Daniel Kohlsdorf
Data Scientist, Machine Learning Enthusiast and Programmer


I am a data scientist working at the social network Xing in Hamburg working on Recommender Systems and Machine Learning. I was also involved in organising the ACM Recommende Systems Challange 2016 and also 2017. My main interests are in Machine Learning and Data Analysis, Artificial Intelligence, Algorithms and Data Structures, Web Systems, Recommender Systems, Web Mining, Wearable Computing and Pattern Recognition.

I received a PhD in computer science from the Georgia Institute of Technology. I also worked as a graduate research assistant in the Contextual Computing Group under Thad Starner. Before joining Georgia Tech I was a student assistant in the intelligent systems research group at University Bremen. I wrote my Diploma Thesis (Diploma is a German, similar degree to a Masters) in the same research group and worked there as a researcher for a short period of time. I also worked as a software developer for mobile applications on the android and iOS platform in the Neusta Software Development Group.

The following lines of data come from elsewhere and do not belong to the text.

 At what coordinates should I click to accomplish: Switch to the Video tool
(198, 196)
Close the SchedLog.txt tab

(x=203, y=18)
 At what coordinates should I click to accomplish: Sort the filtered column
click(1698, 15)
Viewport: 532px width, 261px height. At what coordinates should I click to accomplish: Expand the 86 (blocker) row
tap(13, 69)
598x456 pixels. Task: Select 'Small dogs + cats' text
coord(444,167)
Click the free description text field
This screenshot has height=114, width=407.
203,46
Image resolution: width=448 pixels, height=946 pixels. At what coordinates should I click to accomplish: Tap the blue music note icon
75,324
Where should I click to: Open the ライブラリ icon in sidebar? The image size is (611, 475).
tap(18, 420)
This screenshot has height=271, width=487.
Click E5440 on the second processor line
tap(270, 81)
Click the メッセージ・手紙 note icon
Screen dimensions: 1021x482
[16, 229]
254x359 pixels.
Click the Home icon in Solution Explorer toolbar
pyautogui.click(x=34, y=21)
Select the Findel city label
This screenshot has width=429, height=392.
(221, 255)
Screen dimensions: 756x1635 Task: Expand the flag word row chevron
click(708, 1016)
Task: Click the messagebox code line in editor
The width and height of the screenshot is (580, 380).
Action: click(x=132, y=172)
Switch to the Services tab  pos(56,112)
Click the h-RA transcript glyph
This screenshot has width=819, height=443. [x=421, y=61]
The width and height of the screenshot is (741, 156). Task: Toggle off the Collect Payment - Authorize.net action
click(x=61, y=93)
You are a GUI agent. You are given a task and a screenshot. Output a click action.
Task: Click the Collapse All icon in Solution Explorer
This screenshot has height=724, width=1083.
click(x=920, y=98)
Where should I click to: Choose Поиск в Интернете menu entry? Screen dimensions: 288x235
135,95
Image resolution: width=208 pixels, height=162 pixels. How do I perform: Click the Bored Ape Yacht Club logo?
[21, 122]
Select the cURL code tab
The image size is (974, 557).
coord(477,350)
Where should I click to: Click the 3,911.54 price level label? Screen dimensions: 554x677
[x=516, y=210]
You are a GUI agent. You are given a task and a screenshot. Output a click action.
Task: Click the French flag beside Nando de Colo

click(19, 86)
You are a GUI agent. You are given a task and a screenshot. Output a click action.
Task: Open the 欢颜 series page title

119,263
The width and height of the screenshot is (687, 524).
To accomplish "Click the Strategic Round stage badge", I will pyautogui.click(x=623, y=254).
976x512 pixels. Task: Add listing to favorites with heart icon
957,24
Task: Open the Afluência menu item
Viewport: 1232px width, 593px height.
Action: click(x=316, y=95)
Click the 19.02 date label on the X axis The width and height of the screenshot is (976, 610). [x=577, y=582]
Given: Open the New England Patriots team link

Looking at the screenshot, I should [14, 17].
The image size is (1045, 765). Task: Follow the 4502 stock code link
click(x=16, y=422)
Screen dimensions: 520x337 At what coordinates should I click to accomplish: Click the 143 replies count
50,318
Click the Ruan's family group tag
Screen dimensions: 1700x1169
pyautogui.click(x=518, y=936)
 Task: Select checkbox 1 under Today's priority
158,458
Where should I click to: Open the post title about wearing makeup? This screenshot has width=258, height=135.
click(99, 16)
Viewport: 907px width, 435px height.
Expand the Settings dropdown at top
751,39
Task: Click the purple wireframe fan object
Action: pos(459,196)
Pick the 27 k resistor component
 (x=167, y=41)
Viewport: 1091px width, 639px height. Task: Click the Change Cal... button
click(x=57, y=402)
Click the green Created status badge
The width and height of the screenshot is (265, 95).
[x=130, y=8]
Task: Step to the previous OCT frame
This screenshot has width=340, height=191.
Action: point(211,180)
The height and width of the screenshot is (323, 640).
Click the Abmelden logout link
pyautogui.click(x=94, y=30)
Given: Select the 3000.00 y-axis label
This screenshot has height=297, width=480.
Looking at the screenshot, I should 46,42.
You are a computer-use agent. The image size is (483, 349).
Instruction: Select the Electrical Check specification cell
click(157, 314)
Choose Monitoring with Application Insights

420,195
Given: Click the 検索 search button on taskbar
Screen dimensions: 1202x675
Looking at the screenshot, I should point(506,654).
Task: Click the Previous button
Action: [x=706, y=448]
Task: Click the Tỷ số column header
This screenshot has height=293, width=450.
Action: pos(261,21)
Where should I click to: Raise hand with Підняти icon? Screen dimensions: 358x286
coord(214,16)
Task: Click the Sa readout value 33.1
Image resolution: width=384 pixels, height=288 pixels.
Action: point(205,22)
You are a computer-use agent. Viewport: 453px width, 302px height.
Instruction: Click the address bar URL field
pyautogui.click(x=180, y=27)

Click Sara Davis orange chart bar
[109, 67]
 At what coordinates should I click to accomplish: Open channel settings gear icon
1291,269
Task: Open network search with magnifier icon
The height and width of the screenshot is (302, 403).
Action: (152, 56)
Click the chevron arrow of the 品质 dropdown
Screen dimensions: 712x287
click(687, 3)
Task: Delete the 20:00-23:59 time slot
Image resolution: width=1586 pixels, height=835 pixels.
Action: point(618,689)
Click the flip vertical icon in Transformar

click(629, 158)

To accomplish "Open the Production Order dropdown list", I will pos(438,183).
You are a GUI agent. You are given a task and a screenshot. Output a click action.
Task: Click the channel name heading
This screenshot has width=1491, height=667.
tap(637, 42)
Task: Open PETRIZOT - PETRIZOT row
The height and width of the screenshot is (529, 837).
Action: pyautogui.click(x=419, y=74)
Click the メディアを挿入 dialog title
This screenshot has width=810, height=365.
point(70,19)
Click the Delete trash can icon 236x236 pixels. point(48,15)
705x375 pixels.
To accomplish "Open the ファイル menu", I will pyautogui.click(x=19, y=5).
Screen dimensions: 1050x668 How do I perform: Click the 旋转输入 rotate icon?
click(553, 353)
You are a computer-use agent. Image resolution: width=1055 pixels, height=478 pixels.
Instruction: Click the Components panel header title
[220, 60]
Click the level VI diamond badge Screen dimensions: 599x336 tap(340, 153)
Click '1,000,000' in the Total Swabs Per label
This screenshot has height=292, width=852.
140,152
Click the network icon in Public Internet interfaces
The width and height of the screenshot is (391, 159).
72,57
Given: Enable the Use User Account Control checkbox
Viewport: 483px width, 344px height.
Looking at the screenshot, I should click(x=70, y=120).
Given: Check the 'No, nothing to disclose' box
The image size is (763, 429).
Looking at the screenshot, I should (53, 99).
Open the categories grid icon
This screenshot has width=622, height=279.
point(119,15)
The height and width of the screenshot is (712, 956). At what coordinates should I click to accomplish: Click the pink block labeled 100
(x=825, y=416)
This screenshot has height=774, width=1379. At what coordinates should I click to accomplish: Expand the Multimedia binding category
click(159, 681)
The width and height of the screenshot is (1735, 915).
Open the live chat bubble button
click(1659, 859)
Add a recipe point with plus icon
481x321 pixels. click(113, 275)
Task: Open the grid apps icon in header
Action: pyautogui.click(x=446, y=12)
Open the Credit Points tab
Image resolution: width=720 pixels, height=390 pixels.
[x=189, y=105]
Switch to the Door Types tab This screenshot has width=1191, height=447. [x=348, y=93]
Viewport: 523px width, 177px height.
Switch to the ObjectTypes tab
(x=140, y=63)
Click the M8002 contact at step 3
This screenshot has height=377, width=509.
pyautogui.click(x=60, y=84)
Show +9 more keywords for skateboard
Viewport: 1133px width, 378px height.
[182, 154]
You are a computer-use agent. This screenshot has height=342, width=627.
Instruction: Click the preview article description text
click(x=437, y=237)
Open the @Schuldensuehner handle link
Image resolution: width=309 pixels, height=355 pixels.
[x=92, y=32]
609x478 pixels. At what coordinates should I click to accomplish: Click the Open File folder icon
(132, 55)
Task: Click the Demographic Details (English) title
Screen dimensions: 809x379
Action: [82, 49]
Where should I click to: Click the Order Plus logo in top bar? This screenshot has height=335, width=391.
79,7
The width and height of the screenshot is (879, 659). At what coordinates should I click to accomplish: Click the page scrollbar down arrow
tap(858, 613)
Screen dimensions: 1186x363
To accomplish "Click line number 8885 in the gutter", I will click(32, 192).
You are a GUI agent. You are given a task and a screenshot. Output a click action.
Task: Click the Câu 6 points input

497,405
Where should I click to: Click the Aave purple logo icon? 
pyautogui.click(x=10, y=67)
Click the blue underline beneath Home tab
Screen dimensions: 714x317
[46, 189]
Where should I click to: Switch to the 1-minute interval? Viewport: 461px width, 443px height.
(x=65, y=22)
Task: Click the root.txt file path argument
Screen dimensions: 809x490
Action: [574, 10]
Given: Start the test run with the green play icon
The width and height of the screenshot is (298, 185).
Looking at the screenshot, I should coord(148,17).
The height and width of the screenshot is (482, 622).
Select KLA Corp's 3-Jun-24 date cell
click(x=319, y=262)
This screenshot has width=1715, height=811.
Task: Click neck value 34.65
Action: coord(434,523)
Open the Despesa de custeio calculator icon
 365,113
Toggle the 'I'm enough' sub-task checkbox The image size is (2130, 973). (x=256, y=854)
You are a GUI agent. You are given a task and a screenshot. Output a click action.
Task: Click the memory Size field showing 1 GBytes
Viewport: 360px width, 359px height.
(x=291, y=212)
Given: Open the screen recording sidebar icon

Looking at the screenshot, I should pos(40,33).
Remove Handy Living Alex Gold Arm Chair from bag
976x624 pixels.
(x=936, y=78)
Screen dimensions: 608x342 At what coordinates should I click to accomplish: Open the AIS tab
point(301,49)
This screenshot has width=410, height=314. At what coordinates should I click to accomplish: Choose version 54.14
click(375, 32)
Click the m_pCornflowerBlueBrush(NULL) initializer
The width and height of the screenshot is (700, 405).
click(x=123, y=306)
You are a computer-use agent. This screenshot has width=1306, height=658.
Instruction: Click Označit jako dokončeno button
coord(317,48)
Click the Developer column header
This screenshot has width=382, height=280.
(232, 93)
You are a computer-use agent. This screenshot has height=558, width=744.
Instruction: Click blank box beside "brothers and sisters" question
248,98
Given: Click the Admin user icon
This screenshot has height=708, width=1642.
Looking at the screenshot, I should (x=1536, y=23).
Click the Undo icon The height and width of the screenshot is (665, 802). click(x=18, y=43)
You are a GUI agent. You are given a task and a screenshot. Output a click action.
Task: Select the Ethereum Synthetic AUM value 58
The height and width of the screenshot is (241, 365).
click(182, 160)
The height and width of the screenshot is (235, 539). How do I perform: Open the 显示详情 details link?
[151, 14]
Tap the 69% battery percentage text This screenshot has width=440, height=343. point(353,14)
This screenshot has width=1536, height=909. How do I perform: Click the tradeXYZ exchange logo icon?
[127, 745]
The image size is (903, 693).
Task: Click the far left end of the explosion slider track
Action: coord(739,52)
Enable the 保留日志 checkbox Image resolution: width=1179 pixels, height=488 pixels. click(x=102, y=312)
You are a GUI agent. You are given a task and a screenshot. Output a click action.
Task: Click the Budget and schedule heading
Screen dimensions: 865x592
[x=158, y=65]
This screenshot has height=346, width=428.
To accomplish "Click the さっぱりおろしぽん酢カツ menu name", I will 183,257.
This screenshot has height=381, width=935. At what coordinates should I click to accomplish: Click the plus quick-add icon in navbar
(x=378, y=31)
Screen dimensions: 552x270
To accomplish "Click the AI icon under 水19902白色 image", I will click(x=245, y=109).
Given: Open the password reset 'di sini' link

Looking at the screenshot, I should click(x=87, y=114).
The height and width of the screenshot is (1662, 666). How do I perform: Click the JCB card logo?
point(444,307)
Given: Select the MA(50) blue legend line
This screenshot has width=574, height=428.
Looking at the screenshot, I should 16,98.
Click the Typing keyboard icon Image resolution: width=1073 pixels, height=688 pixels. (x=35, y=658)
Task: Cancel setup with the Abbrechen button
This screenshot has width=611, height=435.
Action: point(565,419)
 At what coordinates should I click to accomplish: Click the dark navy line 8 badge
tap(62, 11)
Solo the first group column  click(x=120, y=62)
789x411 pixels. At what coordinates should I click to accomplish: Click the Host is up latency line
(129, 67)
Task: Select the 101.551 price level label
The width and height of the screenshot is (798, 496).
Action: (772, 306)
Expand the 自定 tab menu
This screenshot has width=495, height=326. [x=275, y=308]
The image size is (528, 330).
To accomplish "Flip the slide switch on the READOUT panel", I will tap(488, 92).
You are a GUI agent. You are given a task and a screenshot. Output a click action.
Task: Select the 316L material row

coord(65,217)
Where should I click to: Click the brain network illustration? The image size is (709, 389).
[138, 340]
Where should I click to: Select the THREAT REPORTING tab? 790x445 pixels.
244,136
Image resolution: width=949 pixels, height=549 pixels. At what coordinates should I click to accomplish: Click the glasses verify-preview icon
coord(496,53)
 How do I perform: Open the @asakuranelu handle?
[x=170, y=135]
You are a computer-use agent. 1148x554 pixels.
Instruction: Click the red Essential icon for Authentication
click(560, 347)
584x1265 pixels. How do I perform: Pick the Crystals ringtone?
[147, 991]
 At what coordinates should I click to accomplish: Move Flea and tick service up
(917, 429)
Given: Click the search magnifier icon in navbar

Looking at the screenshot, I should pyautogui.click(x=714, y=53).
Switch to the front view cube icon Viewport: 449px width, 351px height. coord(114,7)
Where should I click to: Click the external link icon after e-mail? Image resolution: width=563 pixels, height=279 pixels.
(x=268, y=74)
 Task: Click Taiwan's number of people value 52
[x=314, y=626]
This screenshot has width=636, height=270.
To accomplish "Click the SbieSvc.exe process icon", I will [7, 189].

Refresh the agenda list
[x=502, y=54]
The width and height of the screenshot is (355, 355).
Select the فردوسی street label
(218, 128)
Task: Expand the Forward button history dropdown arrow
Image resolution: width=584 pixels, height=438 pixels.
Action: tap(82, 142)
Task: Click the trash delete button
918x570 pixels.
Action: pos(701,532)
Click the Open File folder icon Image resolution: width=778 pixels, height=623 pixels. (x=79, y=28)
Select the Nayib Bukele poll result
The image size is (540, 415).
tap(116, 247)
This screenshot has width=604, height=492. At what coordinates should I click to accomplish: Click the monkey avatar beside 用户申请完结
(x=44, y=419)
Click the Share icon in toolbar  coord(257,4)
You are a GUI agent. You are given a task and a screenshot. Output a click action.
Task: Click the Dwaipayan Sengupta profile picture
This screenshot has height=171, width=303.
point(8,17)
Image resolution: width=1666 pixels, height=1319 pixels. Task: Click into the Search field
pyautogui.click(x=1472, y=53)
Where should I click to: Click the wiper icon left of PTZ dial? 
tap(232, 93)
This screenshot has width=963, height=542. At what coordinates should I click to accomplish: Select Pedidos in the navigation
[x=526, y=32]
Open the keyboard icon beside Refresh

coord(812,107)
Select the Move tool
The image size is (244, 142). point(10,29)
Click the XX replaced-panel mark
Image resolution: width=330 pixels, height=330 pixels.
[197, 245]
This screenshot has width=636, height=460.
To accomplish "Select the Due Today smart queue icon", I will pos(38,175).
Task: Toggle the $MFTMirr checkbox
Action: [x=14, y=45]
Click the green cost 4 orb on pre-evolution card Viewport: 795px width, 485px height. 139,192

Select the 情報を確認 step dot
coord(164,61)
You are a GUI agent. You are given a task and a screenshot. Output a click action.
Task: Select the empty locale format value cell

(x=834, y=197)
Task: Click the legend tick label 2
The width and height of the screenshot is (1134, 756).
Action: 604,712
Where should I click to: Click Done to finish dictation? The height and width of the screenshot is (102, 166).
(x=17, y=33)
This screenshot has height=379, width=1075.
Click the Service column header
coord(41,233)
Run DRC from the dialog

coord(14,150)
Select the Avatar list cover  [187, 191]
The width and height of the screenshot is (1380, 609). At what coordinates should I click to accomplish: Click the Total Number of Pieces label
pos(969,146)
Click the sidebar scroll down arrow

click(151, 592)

During my work at Xing, in Bremen and at Georgia Tech I contributed to several research projects including: The modeling of job postings using document embeddings, learning to rank for multiple recommender systems at Xing using gradient boosting, an Algorithm that helps designing and generating gesture recognizer that show few false positives in everyday life, a glove that teaches you how to play piano, a recognizer for dolphin whistles, a pattern discovery system for dolphin communication, an easy to use computer interface for elderly people and analysis software for typing errors on mobile devices. In a student project I also contributed to an intelligent system for vulnerability analysis in computer networks. Furthermore, I worked on failure prediction for robot actions in the domain of pancake flipping.

Problem domains I am currently interested in include: recommender systems, information retrieval, document embedding and latent space analysis, gesture recognition, activity discovery (in contrast to activity recognition), context sensing on wearable computers and mining of acoustic dolphin communication.